La Akademie für Alte Musik Berlin en el FIS
Tal vez el alado león de San Marcos que iconográficamente
define a la Serenísima República de Venecia pueda representársenos como imagen perfectamente
comparable al concierto que bajo el nombre de Venezia. Conciertos y sinfonías ofreció este jueves la Akademie für Alte Musik Berlin (conocida por el acrónimo
Akamus) dentro de la programación del Festival Internacional de Santander. Y
desde luego no se afirma esto por una obvia asimilación geográfica, sino por
los propios adjetivos que se nos acumulan en las manos al intentar describir la
gozosa ejecución de obras del Settecento –esa etapa que en Venecia fue de
melancólico declive político pero de apabullante esplendor cultural– que
llevaron a cabo los alemanes en la Sala Argenta del Palacio de Festivales de
Cantabria: solemnidad, elegancia, poderío y soltura inigualables confirmaron en
directo lo que ya desde hace años conocemos por las múltiples grabaciones de
esta agrupación, siempre con batutas y repertorios maestros y con los más altos
reconocimientos de la crítica… y del melómano privado.

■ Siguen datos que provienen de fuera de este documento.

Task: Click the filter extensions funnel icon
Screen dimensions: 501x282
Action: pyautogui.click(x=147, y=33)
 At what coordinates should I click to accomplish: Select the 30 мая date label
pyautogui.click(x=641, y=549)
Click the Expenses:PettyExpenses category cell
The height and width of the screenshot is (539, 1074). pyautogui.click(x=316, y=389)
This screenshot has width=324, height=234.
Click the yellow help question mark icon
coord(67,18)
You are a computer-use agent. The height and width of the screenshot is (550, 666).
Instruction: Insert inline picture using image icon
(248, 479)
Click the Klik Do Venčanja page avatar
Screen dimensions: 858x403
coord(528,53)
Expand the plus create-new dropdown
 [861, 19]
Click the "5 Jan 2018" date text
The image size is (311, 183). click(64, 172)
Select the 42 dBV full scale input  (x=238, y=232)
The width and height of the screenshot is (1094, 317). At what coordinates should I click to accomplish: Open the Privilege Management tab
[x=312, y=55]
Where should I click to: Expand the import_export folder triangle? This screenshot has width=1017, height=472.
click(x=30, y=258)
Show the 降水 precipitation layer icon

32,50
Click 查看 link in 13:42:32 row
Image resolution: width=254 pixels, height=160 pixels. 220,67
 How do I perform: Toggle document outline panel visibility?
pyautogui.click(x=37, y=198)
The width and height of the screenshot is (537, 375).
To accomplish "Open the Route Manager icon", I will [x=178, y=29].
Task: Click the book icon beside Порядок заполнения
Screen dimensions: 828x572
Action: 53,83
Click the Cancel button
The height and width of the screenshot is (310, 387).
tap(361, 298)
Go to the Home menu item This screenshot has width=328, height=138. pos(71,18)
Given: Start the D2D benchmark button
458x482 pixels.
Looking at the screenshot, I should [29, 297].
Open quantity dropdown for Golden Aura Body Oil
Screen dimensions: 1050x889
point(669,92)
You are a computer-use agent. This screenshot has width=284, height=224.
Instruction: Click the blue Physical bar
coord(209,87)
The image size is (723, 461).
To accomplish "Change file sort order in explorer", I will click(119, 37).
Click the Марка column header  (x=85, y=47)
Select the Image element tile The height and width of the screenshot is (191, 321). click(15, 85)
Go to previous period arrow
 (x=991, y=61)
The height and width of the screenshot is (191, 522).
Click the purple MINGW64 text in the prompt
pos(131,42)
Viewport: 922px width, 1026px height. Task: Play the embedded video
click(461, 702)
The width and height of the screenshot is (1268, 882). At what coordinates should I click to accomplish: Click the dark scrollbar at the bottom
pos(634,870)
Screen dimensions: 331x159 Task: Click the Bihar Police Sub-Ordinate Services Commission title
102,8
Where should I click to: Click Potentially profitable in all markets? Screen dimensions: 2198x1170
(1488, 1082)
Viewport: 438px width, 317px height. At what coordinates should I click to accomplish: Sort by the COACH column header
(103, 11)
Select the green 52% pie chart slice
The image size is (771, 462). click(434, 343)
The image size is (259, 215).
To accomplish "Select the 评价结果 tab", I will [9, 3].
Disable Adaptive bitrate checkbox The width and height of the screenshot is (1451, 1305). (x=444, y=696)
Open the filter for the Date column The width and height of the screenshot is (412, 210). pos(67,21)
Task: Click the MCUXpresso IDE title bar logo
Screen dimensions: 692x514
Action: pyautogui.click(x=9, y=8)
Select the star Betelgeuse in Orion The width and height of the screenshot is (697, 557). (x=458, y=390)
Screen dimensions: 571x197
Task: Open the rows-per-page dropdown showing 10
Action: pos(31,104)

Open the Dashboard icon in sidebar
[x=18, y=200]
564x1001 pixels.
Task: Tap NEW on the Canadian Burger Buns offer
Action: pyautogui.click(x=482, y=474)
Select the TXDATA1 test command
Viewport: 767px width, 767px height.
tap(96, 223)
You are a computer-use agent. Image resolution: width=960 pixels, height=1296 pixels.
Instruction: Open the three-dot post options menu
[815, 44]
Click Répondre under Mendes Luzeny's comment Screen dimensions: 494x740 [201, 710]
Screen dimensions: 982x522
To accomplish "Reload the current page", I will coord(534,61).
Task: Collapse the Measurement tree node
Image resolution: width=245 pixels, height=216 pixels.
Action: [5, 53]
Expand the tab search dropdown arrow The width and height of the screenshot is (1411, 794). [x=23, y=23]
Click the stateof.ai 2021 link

En este caso, Akamus se sometió a la indicaciones de Georg
Kallweit, que demostró ser no solo un director perfectamente compenetrado con
el resto de integrantes del ensemble, sino también un concertino de primerísima
magnitud, de sonido límpido, espléndidamente articulado y rebosante de
exquisita expresividad, a tono con la vitalísima perfección que rebosó
indesmayable el conjunto berlinés, mágicamente empastado, con ataques
brillantes y desplegando una extraordinaria paleta de colores en las obras
programadas de Vivaldi, el siempre conmovedor Caldara, Albinoni, Tessarini y
Marcello. Al lado de Kallweit, y también como violín principal en paralelo,
exhibió un refinado desempeño Mayumi Hirasaki, más contenida pero de impecable
precisión. Ambos hicieron gala en diálogo de una intensa emoción en esa joya vivaldiana de
L’estro armonico que es el concierto para dos violines, orquesta de cuerdas y
bajo continuo en la menor RV 522.
Acompañando a Akamus, el oboe de Xenia Löffler dotó de alas al
majestuoso león veneto-berlinés. Con impresionantes ornamentaciones, alígera
sonoridad y la suntuosa seducción que ella como nadie sabe extraer del sonido
de su instrumento, perfiló un delicioso Vivaldi pero, sobre todo, hizo
despuntar a la gran estrella de la noche, esa maravilla que es el célebre concierto
para oboe, cuerdas y bajo continuo en re menor de Alessandro Marcello, también
conocido por su transcripción en do menor para oboe y clave por Bach, de
belleza sobrecogedora en sus múltiples texturas. Löffler
dejó igualmente sin palabras en la delicada propina final, también de Marcello,
con que obsequió al público, en un
trío con los dos violines principales dispuestos en los laterales de la sala
Argenta.
Créanme si digo que no me gustan las críticas en exceso
laudatorias porque parecen pecar de inverosimilitud. Pero hay que dar al César
lo que le corresponde. Y el concierto de este jueves merece laurel y memoria.